Luckily for us, Felix has decided that today is a good day for a photoshoot and has allowed McClements to carry her out on to the platform. When the pictures have been taken, she sits behind a bike on the station bike rack, one of her favourite spots. It’s near to the office door, which leads into the maze of rooms within the station building, including the staff locker room, where she has a box and blanket, and where she spends many hours during the day between her station patrols.
Both Randall and McClements are careful to ensure all this new publicity doesn’t get too much for Felix.
“Sometimes I feel sorry for her because somebody will drag her out when she’s asleep and she’s not happy,” says Randall. “She’s not a performing cat. This is her home.”
And when all the fuss about the Facebook page and the book has died down, Felix will continue to do what she does best, bringing pleasure to the close-knit team at the station.
“I’ve said this before and I know it’s a bit cheesy but she’s a member of the team, one of the staff here,” says McClements. “She’s a colleague who happens to
be a cat.”
Felix The Railway Cat by Kate Moore is out now (Penguin, £12.99)
More station cats in the north
The ginger cat (pictured below) who lives in and around the West Yorkshire station building, which includes a ticket office, taxi service and art studios, goes by a few names, including Garfield, Boss and Boris, although his official name is Dinky. He was taken in around eight years ago by someone from the taxi service, but he’s a cat that knows no boundaries and is often seen sleeping in a basket on top of the partition wall behind the station ticket desk.
Liverpool South Parkway
Bengal cat Paul isn’t a resident of the station but lives nearby and is a regular visitor. There was an incident a few years ago when Paul bit a member of staff after she accidentally stood on his tail and he was discouraged from visiting for a while. But now he’s been welcomed back and he can be found, according to his dedicated Facebook page, on the “wheelchair behind the barrier going towards platforms 1-4”, in the “executive lounge” when he wants privacy, or “underneath the heater” in the ticket office when it’s cold.
Kirkby Stephen East
Derelict until 1997, when volunteers started work to restore it and turn it into a heritage museum, the Cumbrian station has been home to several cats over the last few years. Quaker is now the “senior station cat”, named by one of the volunteers after Darlington’s local football team since she is black and white (the same colour as the Quakers’ strip) and she was found on the old Darlington-bound platform.
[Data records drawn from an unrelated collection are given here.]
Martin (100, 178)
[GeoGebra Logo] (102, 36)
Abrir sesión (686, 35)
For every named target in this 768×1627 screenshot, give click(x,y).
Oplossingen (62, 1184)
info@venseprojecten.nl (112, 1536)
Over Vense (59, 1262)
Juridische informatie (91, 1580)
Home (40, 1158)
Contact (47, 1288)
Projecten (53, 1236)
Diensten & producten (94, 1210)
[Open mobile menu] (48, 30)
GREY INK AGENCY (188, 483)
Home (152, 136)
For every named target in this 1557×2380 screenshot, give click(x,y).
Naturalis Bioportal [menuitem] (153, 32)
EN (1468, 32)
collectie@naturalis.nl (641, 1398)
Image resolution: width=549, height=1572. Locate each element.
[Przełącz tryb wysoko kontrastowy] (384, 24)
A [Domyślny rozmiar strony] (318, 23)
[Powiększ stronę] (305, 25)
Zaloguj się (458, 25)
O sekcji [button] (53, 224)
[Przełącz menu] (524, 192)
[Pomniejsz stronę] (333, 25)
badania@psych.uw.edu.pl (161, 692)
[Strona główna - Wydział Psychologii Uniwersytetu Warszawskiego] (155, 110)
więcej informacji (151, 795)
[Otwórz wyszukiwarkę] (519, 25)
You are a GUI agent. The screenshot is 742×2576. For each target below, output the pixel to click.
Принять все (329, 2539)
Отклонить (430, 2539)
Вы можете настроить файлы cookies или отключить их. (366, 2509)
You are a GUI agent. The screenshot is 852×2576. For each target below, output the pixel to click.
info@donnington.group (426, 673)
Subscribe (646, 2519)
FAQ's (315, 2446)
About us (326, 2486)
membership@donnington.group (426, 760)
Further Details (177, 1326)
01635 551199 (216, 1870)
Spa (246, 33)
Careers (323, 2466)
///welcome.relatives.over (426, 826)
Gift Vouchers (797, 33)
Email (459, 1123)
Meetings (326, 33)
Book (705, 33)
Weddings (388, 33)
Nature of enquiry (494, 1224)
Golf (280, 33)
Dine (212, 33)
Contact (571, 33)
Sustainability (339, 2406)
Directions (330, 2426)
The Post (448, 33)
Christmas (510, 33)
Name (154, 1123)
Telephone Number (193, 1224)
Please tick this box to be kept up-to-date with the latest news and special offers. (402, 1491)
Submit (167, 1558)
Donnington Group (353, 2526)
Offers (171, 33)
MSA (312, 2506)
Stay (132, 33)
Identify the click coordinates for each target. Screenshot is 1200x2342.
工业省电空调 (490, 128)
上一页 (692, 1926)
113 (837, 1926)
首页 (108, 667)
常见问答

Many cats have made their home at this North Yorkshire Moors Railway station, either in the station building or the locomotive sheds. According to purr-n-fur.org.uk, which has a list of station cats across the country, there are two cats there at the moment, Dink and Erica. They are looked after by one of the fitters during the week, and by the shop supervisor at weekends. Erica was found sleeping on one of the steam engines in a siding. At one point her bed was moved to a diesel engine, but was moved back after she refused to use it.